EXCERPTED RECORDS:

******

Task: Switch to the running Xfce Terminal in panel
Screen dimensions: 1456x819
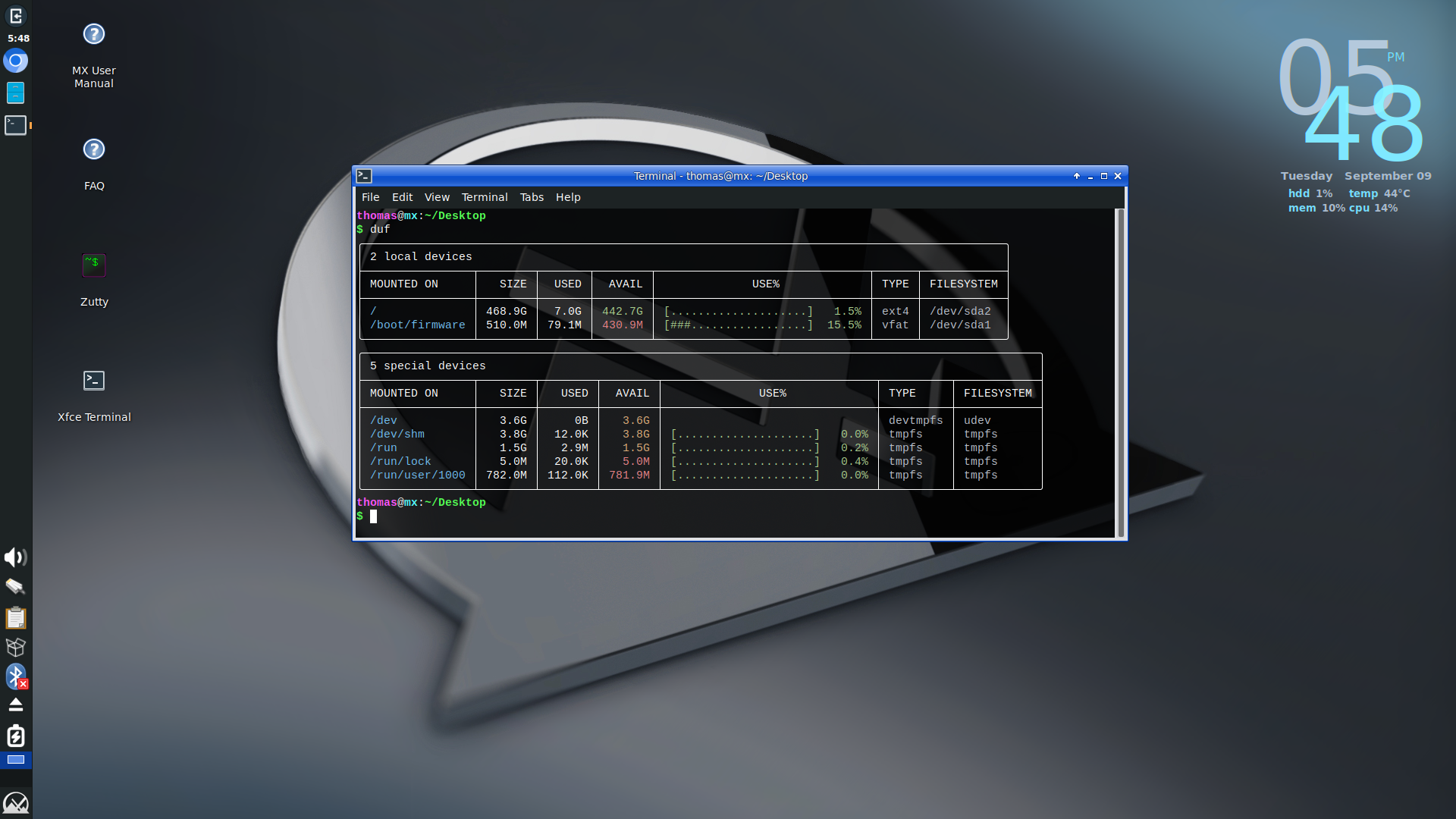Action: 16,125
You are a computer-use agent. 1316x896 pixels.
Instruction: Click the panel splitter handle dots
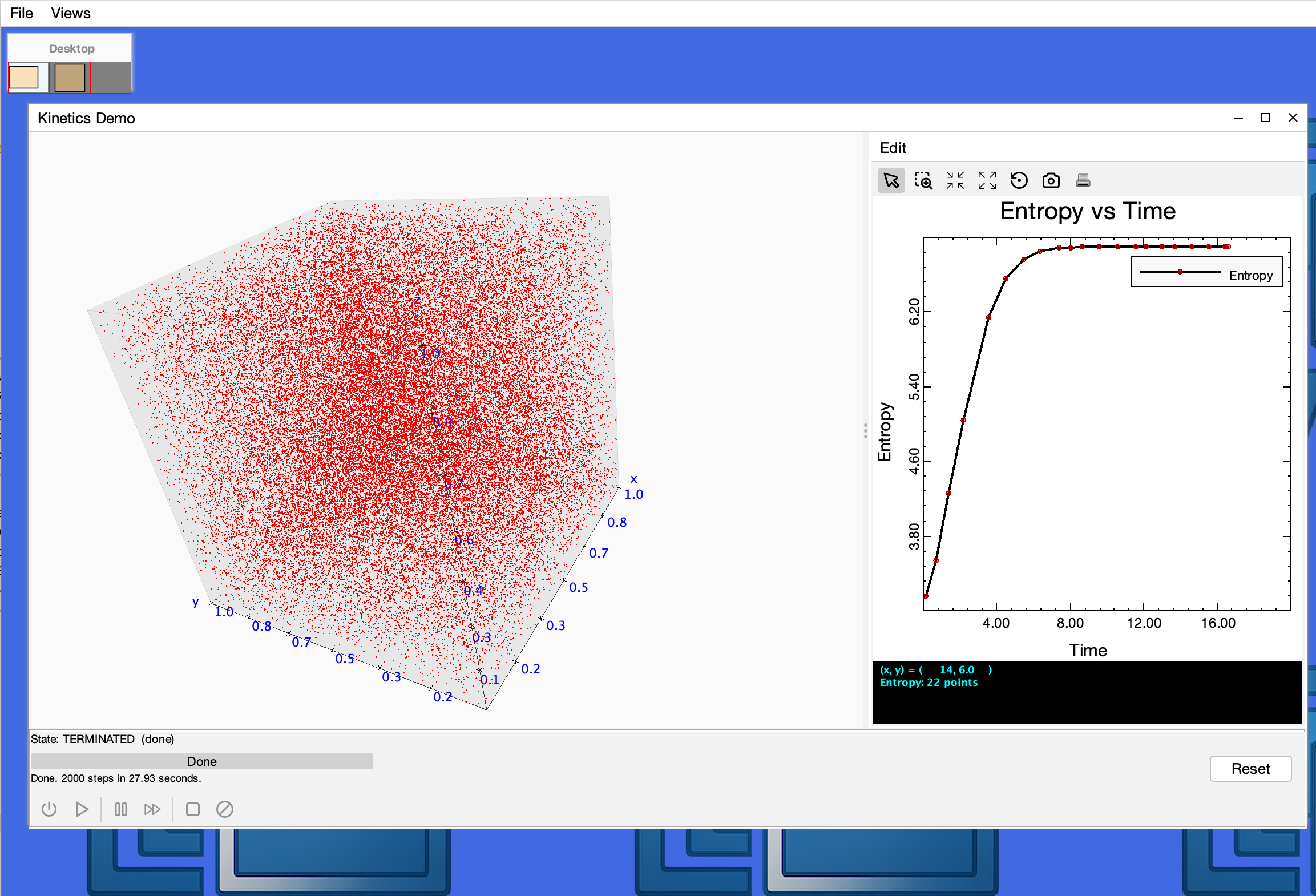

******

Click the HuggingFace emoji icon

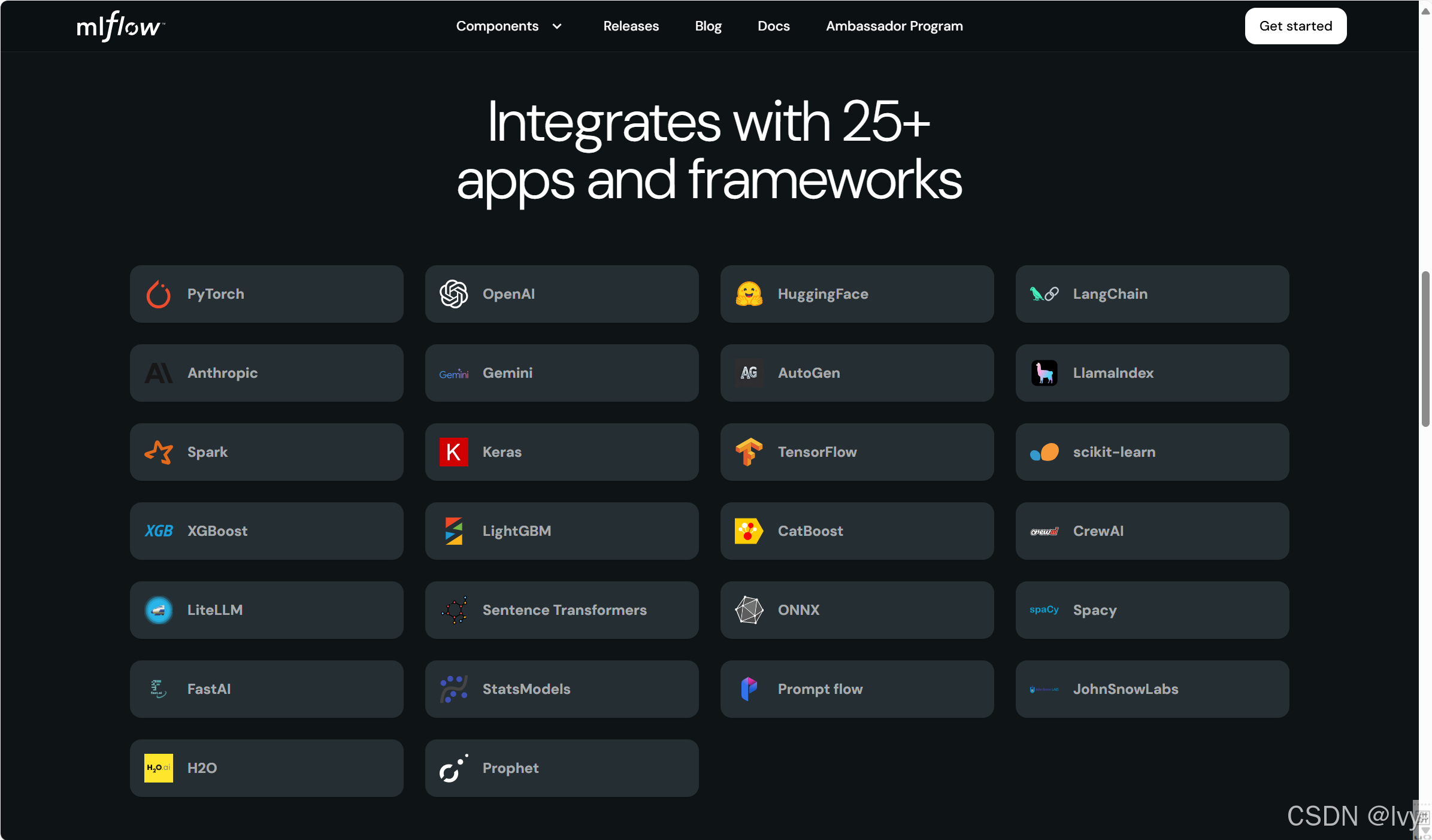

******

INSTRUCTIONS FOR THE TASK:
Reproduce, word for word, everything in the listing above from the line containing "Screen dimensions: 1456x819" down to the line containing "Instruction: Click the", both of them included. No pictures.

YOUR SOLUTION:
Screen dimensions: 1456x819
Action: 16,125
You are a computer-use agent. 1316x896 pixels.
Instruction: Click the panel splitter handle dots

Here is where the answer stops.